Exercise text:
- Opening Delimiter -
We’ve already talked about how it seems that there is a perception of inability to effect change. Next comes loss of control, meaning, voice and connection. Does it seem like some countries have lost control? Seeing as there is so much unrest, and often civil war I think we  can say yes to that. There is often a loss of meaning and voice in Africa because so many of these countries are caught between having been colonized by another country for so long and whatever comes next. There is not a strong cultural identity, it is confused and when this confusion exists its hard to have a voice.

Let’s talk about how disorganized the response systems are. My friend was telling me that in Nigeria there are just layers and layers of bad policies, of corruption. This is even true with the physical infrastructure. The roads are not well kept, and people drive like crazy. A once active rail system is in shambles because people just can’t get together to get it going again. Elections (which I was present for) bring about the unease of violence. Electricity goes on and off at the drop of a hat. The politicians don’t respond effectively to the needs of the people. Justice is not served. I could go on.

Relational pain, self-contempt, distrust, especially towards other countries. In a number of books I have read a common theme of doing work in Africa is that people don’t trust that you will be there for the long run. You have to prove that you really do care and that you’re not just there to make yourself feel good. We also talked about before how my friend feels that his country can’t do anything right, and won’t be able to do so in the future.

This last point is a really interesting one, running from the past and afraid of the future. I asked my friend if they talk about what things were like before and during colonization, and he said they didn’t really talk about it other than just a couple dates. This sounds just like running from the past to me. It sounds like repressing a memory because it is just to painful to live with. I can’t speak as much for fear of the future, but I wouldn’t be surprised.
- Closing Delimiter -
Provided data:
- Opening Delimiter -
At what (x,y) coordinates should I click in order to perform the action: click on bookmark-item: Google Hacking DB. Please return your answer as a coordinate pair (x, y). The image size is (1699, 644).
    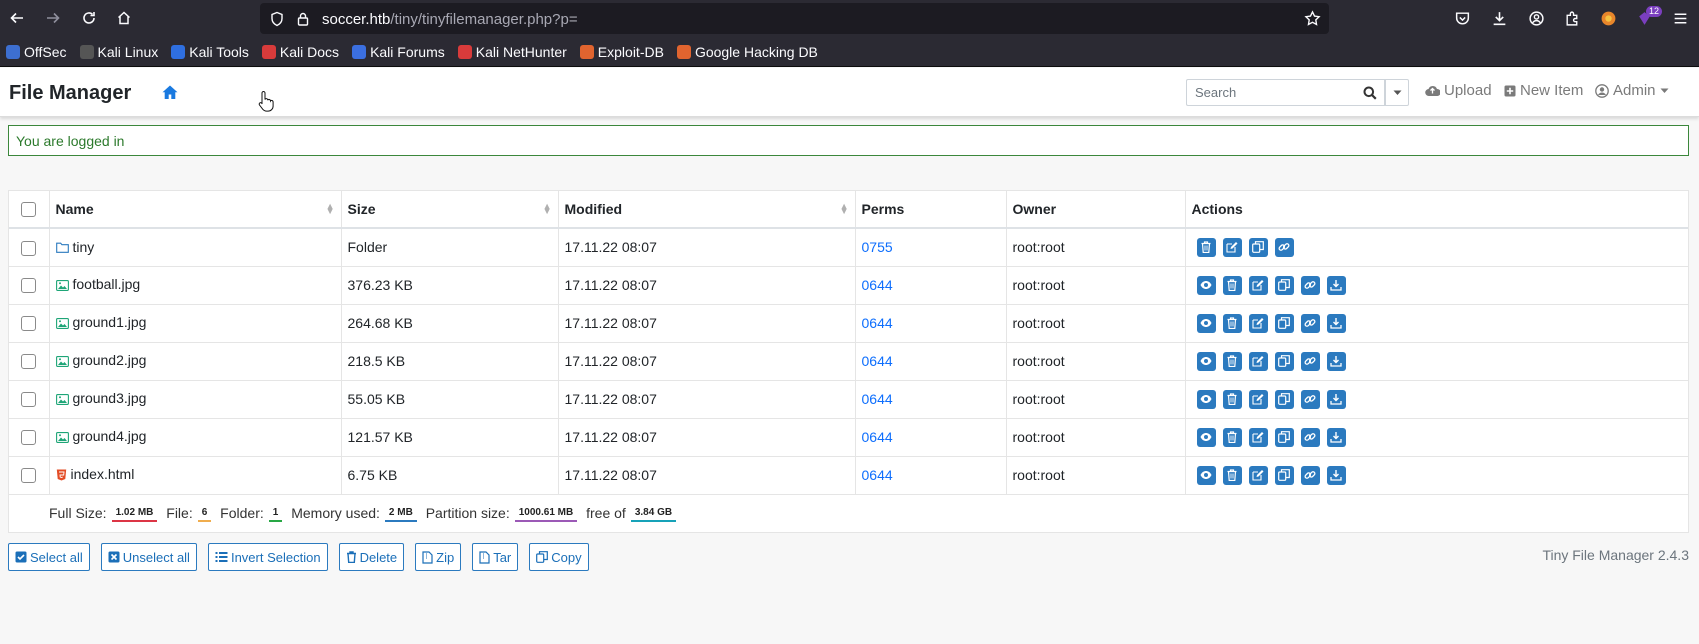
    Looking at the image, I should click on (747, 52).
- Closing Delimiter -
To-do item:
Write out the part of the passage about Africa that opens with "Let’s talk about" and closes with "could go on.", substituting "leaders" for "politicians".

Task response:
Let’s talk about how disorganized the response systems are. My friend was telling me that in Nigeria there are just layers and layers of bad policies, of corruption. This is even true with the physical infrastructure. The roads are not well kept, and people drive like crazy. A once active rail system is in shambles because people just can’t get together to get it going again. Elections (which I was present for) bring about the unease of violence. Electricity goes on and off at the drop of a hat. The leaders don’t respond effectively to the needs of the people. Justice is not served. I could go on.